Today is Blog Action Day 2011.

It’s not often we post on a Sunday. In fact I think this is the first time we ever have. The reason for this post is clearly one of high importance then…

UPDATE: I have since discovered that this is our second post on a Sunday, the first being a warning to potential writers about providing copied content – another (although slightly less) important matter.

Every year (for the past four years) on the 15th of October, there is a global Blog Action Day, where bloggers around the world write about one common problem in the world today, in order to try to raise awareness of a pressing issue.

This year the day have been moved back to the 16th of October (today) as that makes it coincide with World Food Day. Unsurprisingly, this years Blog Action Day theme is on food.

A history of Blog Action Day

The first Blog Action Day was held in 2007. The 2007 theme was the environment. At the time, one of the main global concerns (not that it isn’t even more so now) was regarding the sustainability of our current way of life, and the environmental impact, be it global warming, climate change, ecosystem instability or environmental degradation.

The world is in our hands
A green coloured globe represents the environment, which is held carefully in someone’s hands – representing how we control the future of our planet

Blog Action Day took off with a bang with around 20,000 blogs taking part, of which, there were around 20 in Technorati’s top 100 blogs – at the time. This proves that from day 1, Blog Action Day had a big influence, giving it a big potential to actually raise awareness and improve things that it petitions for.

2008 saw an equally important matter being raised: poverty. Poverty is a very pressing issue, and is part of the UN’s 8 Millennium Development Goals which it hoped to meet by 2015.

In 2009 the theme changed to climate change.

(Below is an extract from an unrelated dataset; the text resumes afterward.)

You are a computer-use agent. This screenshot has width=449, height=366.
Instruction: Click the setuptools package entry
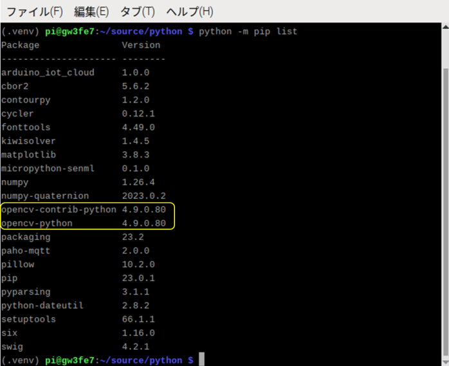[28, 319]
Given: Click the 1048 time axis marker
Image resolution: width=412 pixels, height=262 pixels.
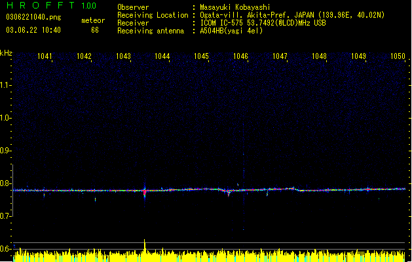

The phrase ‘global warming’ used to be used before we realised that it wasn’t a very good term, as it’s not just warming that is likely to take place.

The world’s climate is so intricate and complex that you couldn’t say that increase in greenhouse gasses via intensive farming of rice, rearing of cows, burning of fossil fuels, cutting down of rainforests etc. would cause global temperatures to rise, as it wouldn’t necessarily do that everywhere, all the time.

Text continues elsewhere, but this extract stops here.